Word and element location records

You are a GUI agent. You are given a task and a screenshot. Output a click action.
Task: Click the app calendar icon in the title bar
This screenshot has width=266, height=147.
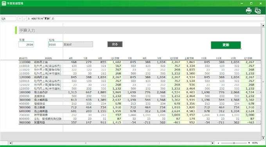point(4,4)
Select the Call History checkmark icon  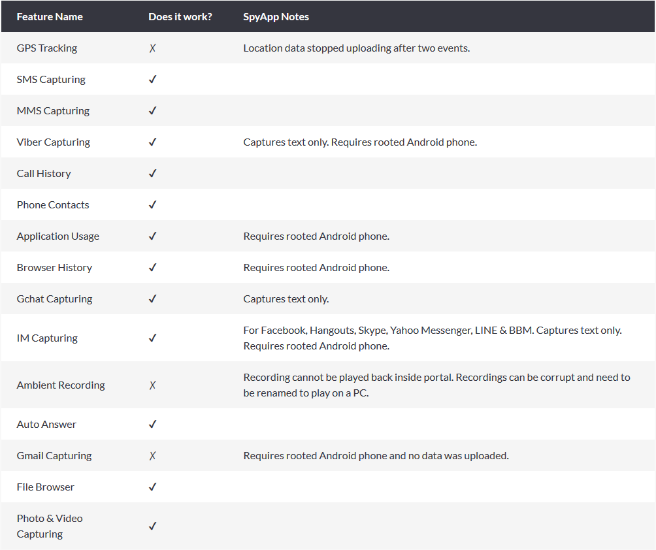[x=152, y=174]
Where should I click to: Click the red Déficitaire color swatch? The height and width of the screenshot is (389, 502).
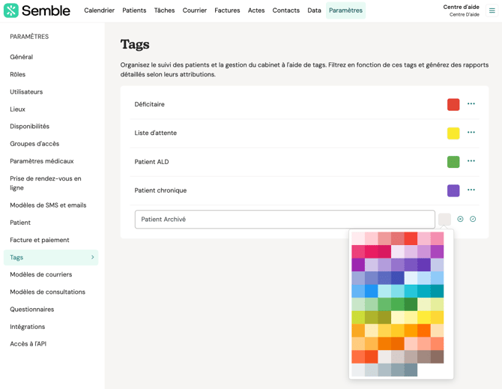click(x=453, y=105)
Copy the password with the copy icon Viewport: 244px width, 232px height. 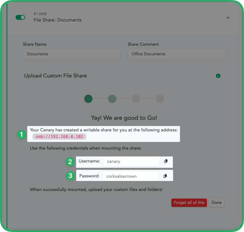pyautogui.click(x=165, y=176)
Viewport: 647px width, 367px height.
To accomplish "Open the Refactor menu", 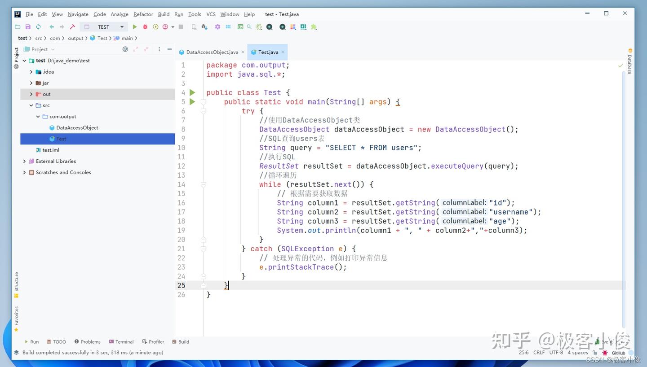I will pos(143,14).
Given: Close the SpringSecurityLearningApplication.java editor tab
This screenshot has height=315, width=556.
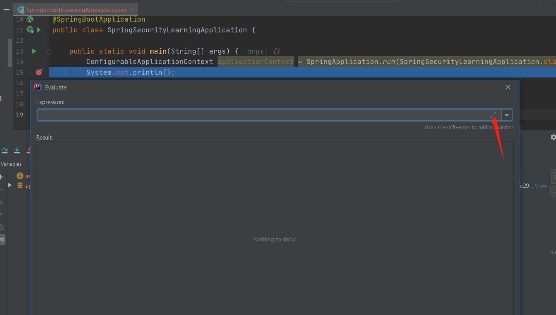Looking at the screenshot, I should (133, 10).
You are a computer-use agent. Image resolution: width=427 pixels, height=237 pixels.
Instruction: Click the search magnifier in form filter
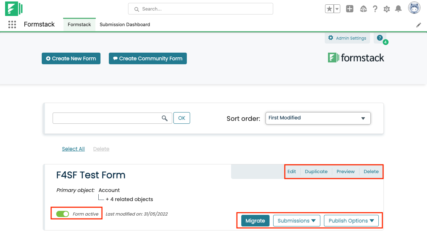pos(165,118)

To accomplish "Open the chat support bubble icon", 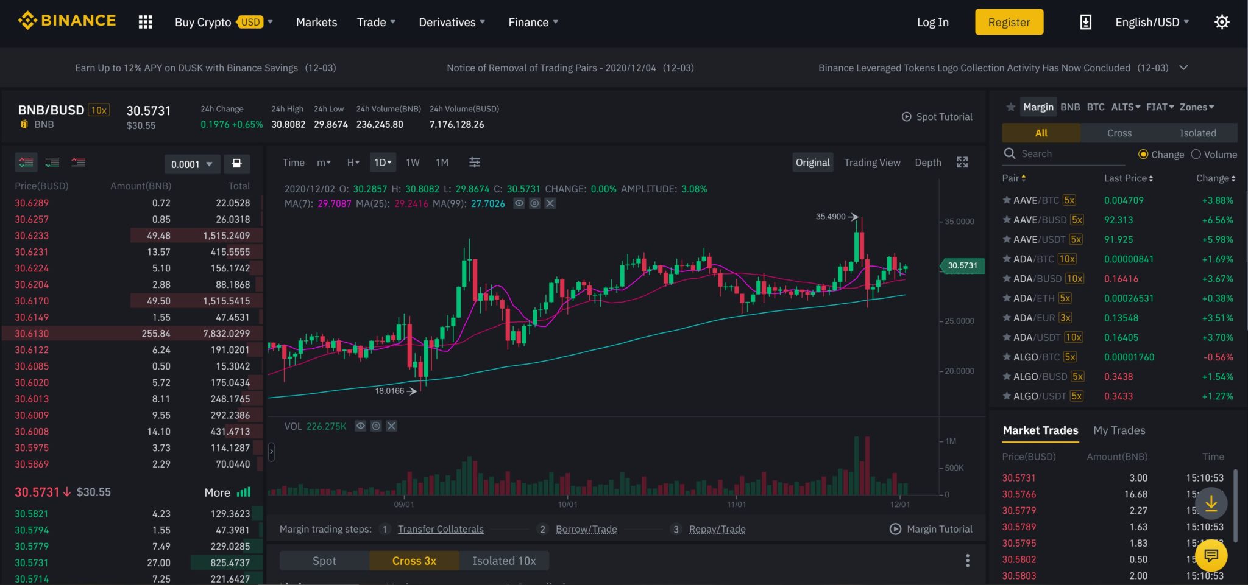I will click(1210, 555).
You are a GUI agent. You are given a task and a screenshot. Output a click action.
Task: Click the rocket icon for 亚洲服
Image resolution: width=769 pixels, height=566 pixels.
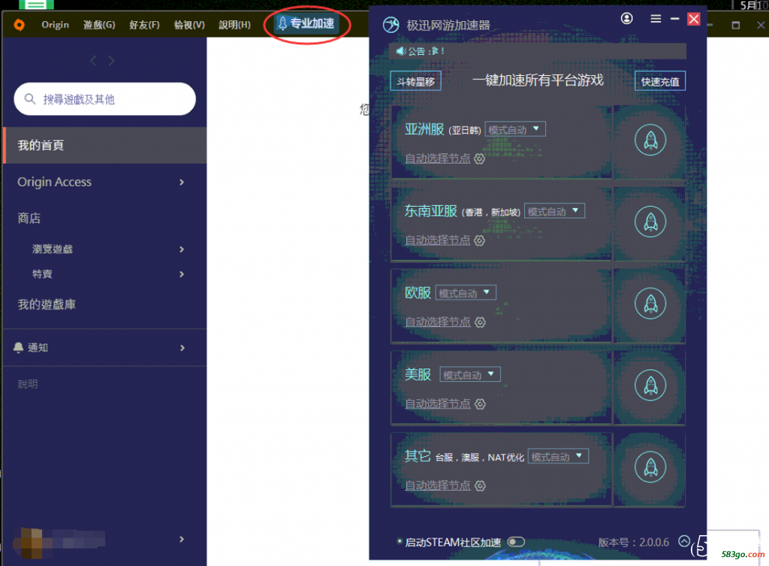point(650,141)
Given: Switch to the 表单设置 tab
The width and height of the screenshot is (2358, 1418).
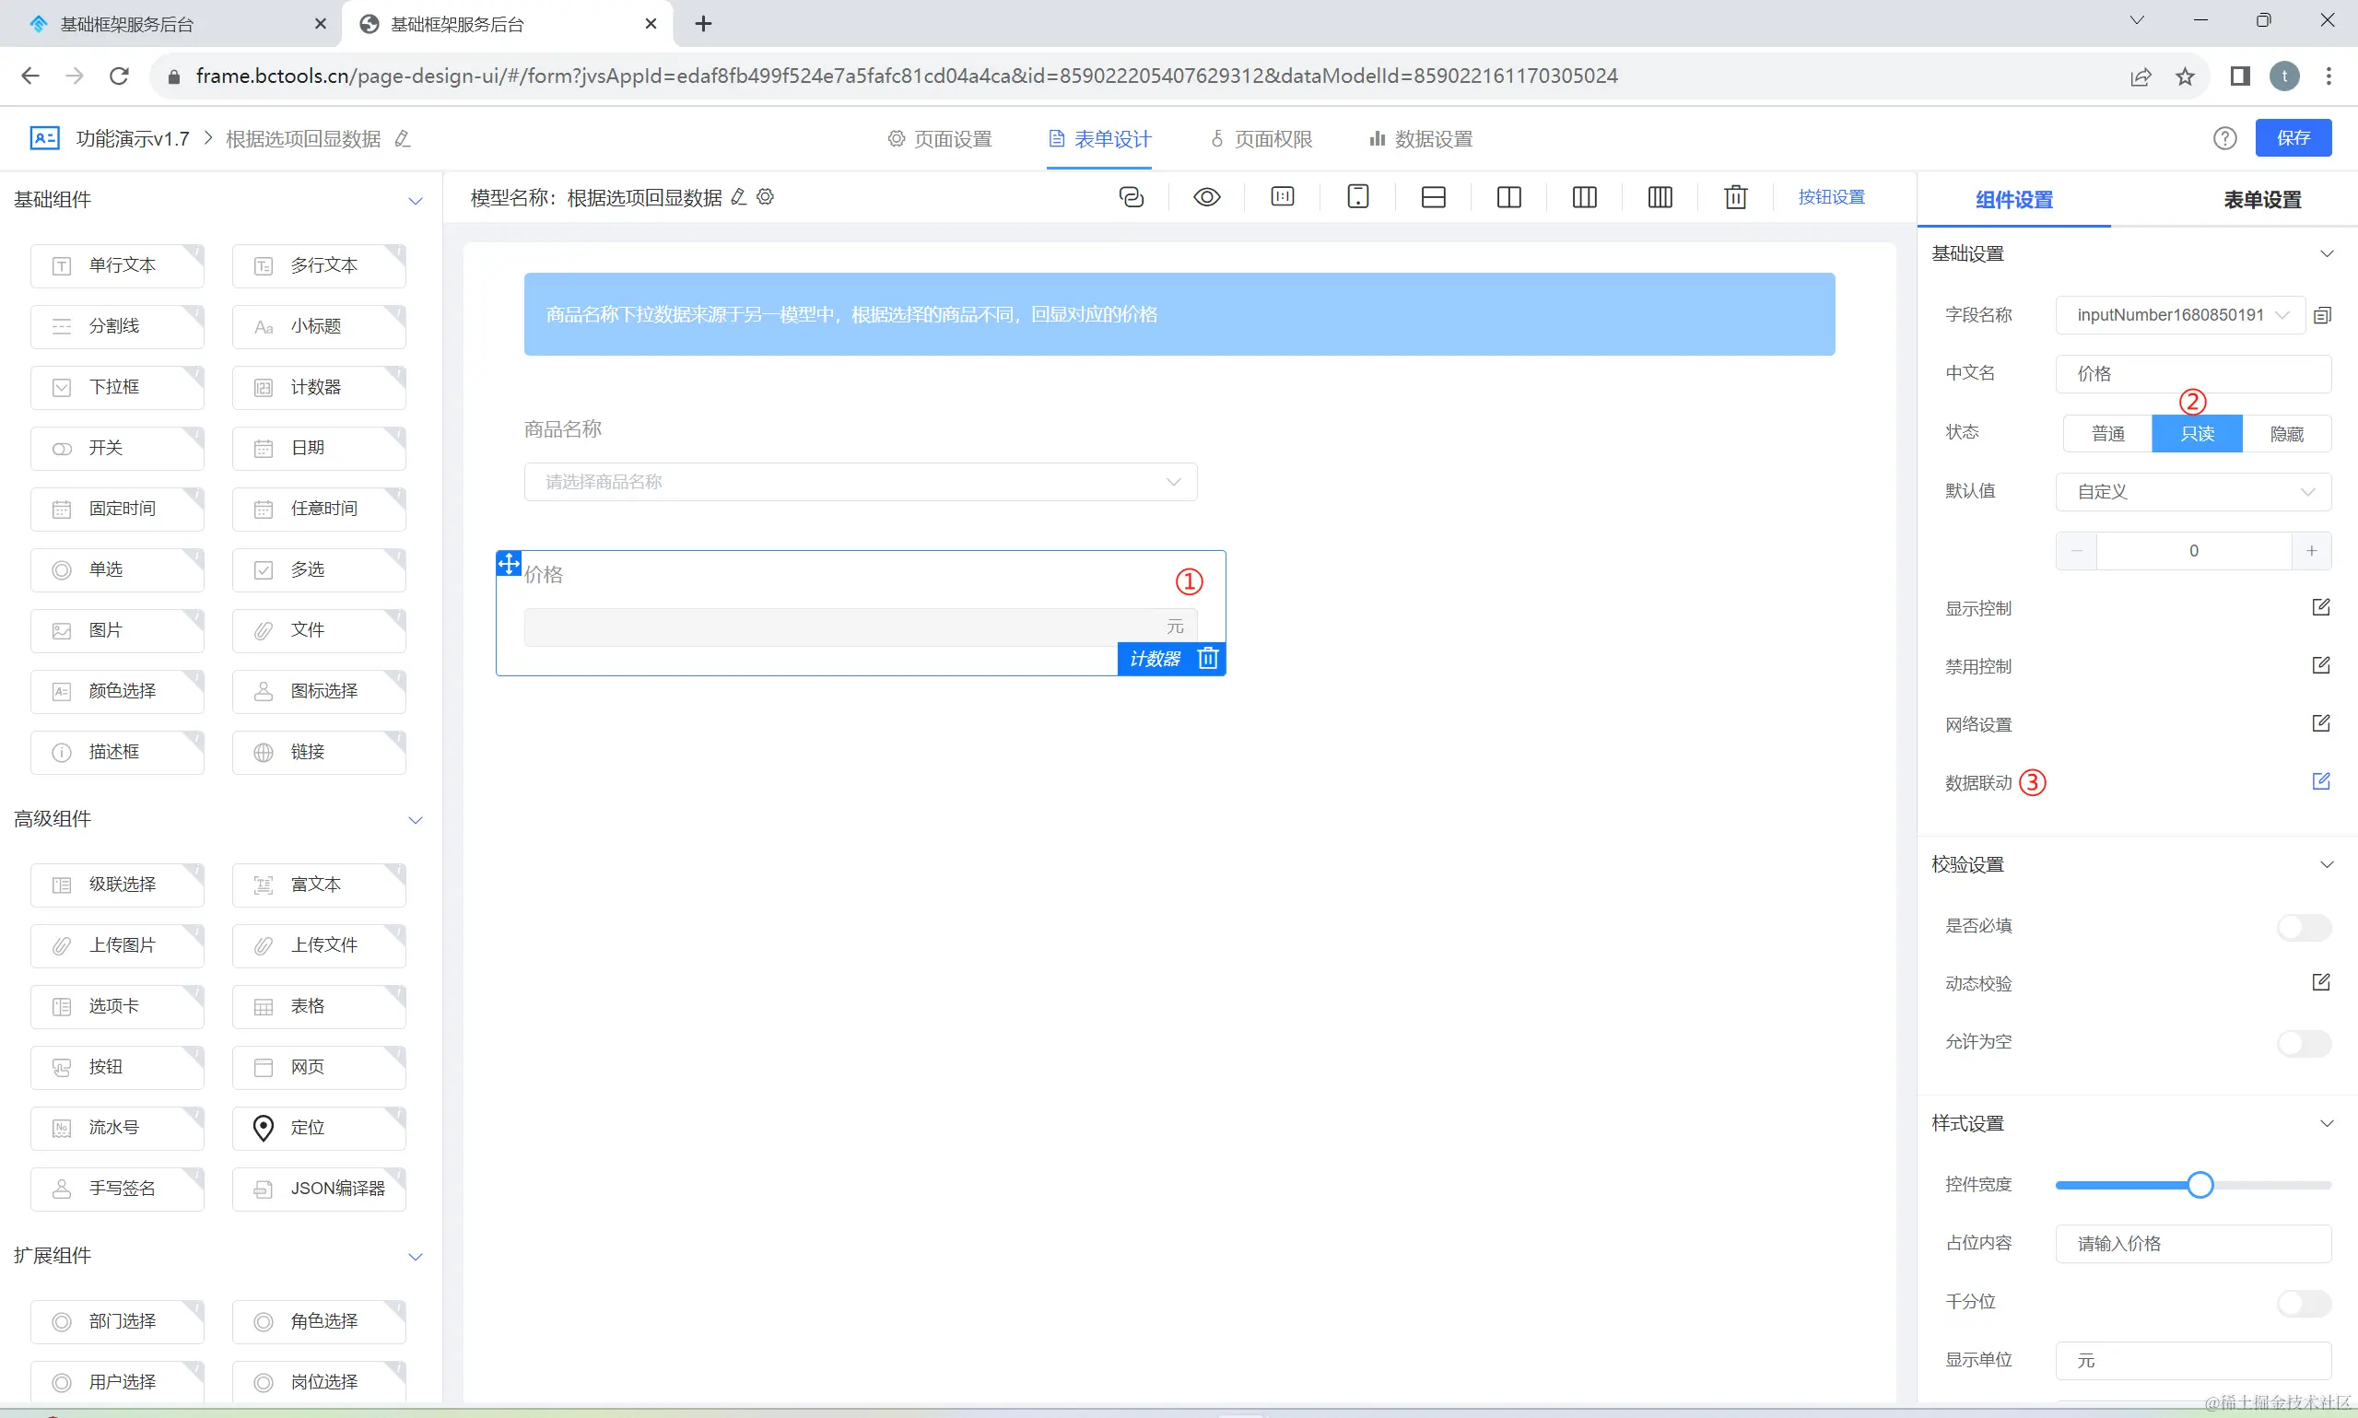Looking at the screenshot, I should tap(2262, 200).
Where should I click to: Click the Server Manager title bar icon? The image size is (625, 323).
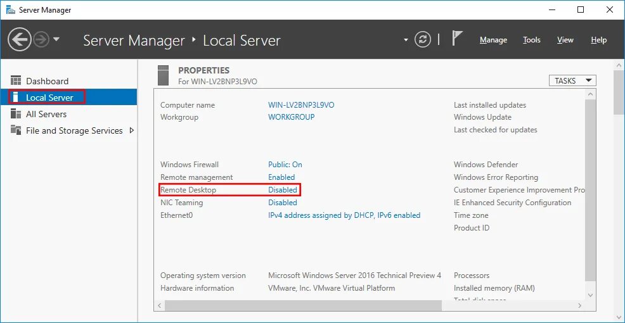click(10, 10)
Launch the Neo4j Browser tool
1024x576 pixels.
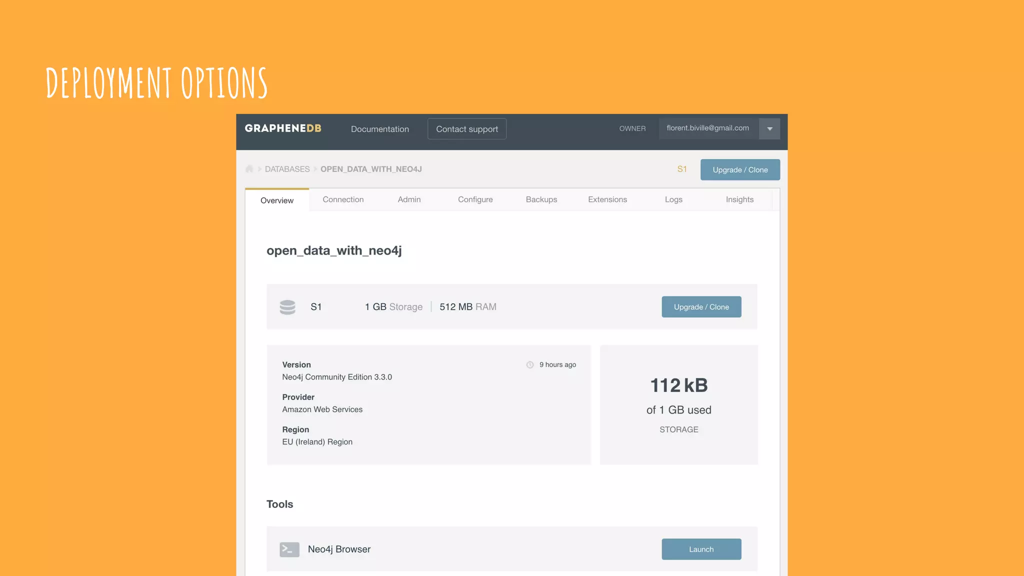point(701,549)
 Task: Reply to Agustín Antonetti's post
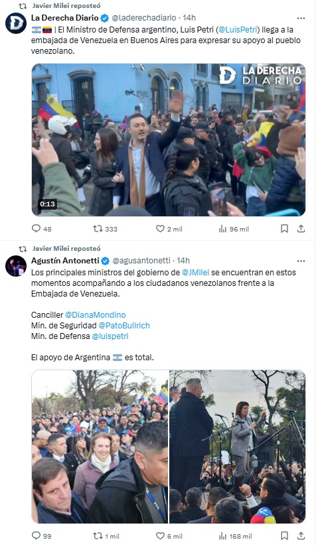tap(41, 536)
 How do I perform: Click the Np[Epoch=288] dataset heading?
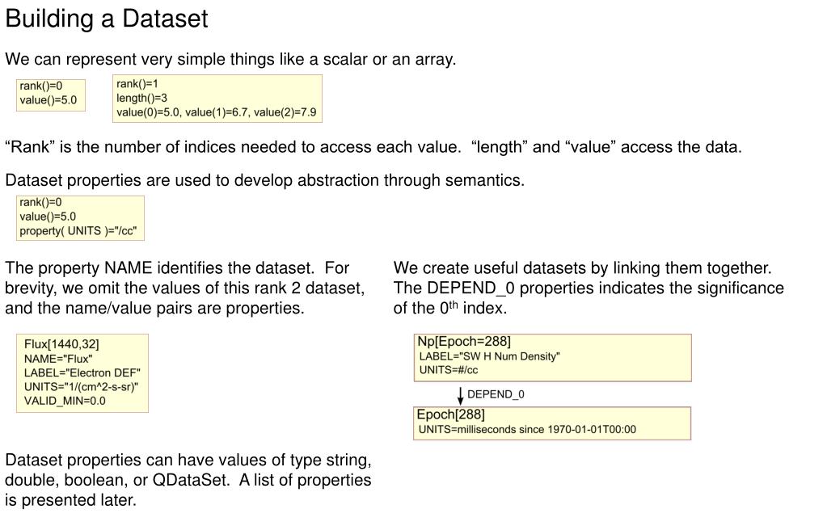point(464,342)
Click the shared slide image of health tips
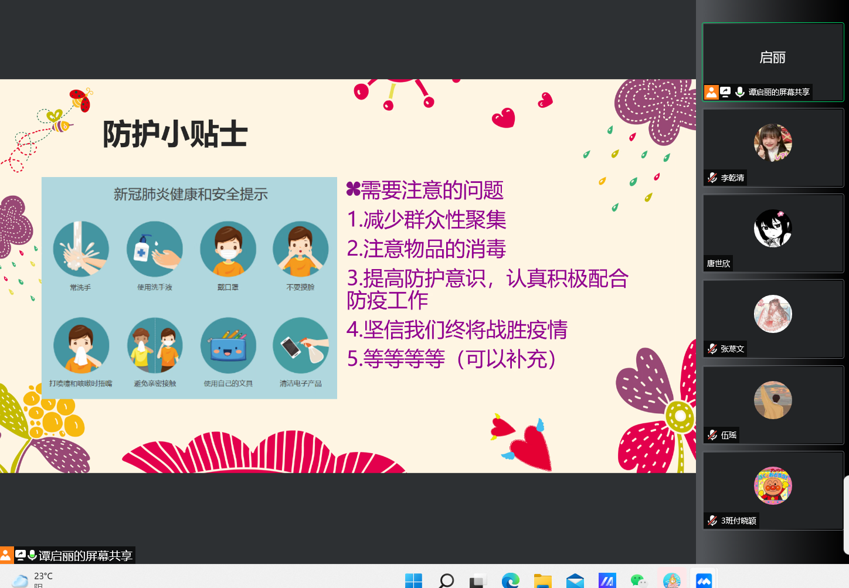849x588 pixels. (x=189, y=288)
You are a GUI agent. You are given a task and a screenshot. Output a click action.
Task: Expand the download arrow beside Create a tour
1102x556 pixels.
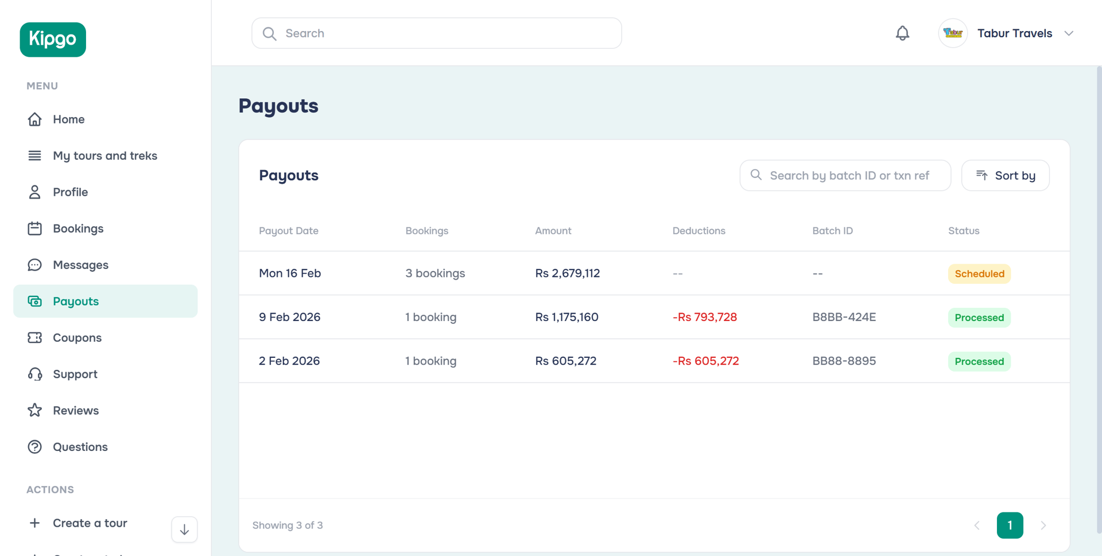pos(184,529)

What you need to do. Retype the records exactly, starting with the line that contains "Launch the Neo4j Browser tool" and going on through the last line of the records. Leave the pictures out of your copy.

Solution to the exercise.
Launch the Neo4j Browser tool
1024x576 pixels.
point(701,549)
 Task: Reply to Agustín Antonetti's post
tap(41, 536)
 How do I perform: Click the Np[Epoch=288] dataset heading?
point(464,342)
Click the shared slide image of health tips
849x588 pixels. (x=189, y=288)
You are a GUI agent. You are given a task and a screenshot. Output a click action.
Task: Expand the download arrow beside Create a tour
1102x556 pixels.
pos(184,529)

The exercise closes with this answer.